Kelse brought Elvo Glissam forward and performed an introduction. “I’m sorry to say that Elvo Glissam, without shame, admits himself a Redemptionist.”

Dm. Stenbaren laughed. “Forty years ago I remember a ‘Society for Uaian Justice’, ten years later a ‘League Against the Land-looters’, and sometime afterward a group which simply called itself ‘Apotheosis’. And now of course the Redemptionists.”

“All of which reflect a deep and lasting concern,” remarked Elvo Glissam. “‘Decency’, ‘security against pillage’, ‘justice’, ‘restoration of sequestered property’ are timeless concepts.”

“Concepts don’t bother us,” said Dm. Stenbaren. “So far as I am concerned, you may continue to harbor them.”

 

On the morning after the funeral a sparkling blue Hermes sky-boat, with silver flare-bars and a jaunty four-foot probe, swooped out of the sky and, ignoring the landing area to the side, came down on the promenade directly before Morningswake Manor.

Schaine, looking forth from the library, noticed the sky-boat on the neatly dressed gravel and reflected that Kelse would be irritated, especially since the occupant was Jorjol, who should have known better.

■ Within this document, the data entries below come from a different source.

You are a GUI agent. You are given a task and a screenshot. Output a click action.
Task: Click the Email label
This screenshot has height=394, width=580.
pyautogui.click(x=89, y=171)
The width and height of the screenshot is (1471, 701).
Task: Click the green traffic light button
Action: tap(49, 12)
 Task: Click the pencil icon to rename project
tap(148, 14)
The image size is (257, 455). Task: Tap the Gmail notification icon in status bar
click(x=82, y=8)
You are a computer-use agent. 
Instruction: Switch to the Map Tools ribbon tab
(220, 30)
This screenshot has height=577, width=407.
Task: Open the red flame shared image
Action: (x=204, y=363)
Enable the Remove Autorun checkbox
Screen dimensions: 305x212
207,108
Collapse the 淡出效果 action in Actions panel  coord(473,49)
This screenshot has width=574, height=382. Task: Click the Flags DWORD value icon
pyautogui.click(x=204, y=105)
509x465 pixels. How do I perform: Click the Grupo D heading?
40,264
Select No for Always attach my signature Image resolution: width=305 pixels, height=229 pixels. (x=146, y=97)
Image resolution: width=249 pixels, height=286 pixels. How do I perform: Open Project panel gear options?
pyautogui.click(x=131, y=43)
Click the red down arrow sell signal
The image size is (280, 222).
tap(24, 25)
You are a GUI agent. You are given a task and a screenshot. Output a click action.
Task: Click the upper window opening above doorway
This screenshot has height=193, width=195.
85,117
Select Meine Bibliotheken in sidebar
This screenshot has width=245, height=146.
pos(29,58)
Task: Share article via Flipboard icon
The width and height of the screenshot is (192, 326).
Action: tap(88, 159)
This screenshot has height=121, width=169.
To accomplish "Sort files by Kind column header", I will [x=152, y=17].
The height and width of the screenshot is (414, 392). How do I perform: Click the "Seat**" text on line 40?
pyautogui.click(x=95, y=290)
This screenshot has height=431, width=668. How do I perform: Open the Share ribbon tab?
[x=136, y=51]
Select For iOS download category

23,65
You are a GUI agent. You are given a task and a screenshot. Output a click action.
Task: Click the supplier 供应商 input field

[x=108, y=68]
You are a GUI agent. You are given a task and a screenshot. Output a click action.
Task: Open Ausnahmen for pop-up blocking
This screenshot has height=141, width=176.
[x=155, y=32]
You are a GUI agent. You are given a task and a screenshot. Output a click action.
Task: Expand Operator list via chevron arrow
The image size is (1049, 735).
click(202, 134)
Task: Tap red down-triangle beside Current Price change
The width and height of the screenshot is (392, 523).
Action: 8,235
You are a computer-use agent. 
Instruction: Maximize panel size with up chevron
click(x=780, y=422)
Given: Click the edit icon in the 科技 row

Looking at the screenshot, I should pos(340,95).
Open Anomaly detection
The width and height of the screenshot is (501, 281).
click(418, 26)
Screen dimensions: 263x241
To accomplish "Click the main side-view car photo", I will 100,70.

Jorjol jumped to the ground and stood a moment surveying Morningswake with the air of a person contemplating purchase. He wore a pale leather split-skirt, hide sandals, a rock-crystal sphere on his right big toe, the ‘revelry-bonnet’ of a Garganche bravo: an intricate contrivance of silver rods on which Jorjol’s white-bleached hair was tied and twined and tasseled. Fresh azure oil had been applied to his face; his skin shone as blue as the enamel of his Hermes.

Schaine shook her head in amused vexation for Jorjol’s bravado. She went out on the front piazza to meet him. He came forward, took her hands, bent forward and kissed her forehead. “I learned of your father’s death, and felt that I must come to express my sentiments.”

“Thank you, Jorjol. But yesterday was the funeral.”

“Pshaw. I would have found you occupied with dozens of the dullest people imaginable. I wished to express myself to you.”

Schaine laughed tolerantly. “Very well, express yourself.”

Jorjol cocked his head and inspected Schaine sharply. “In reference to your father, condolence is of course in order. He was a strong man, and a man to be respected—even though, as you know, I stand opposite to his views.”

Schaine nodded. “Do you know, he died before I had a chance to speak to him. I came home hoping to find him a softer easier man.”

“Softer? Easier? More reasonable? More just? Hah!” Jorjol threw his fine head back as if in defiance. “I think not. I doubt if Kelse intends to alter by so much as a whit. Where is Kelse?”

“He’s in the office, going over accounts.”

Jorjol looked up and down the quaint old façade of Morningswake. “The house is as pleasant and inviting as ever. I wonder if you know how lucky you are.”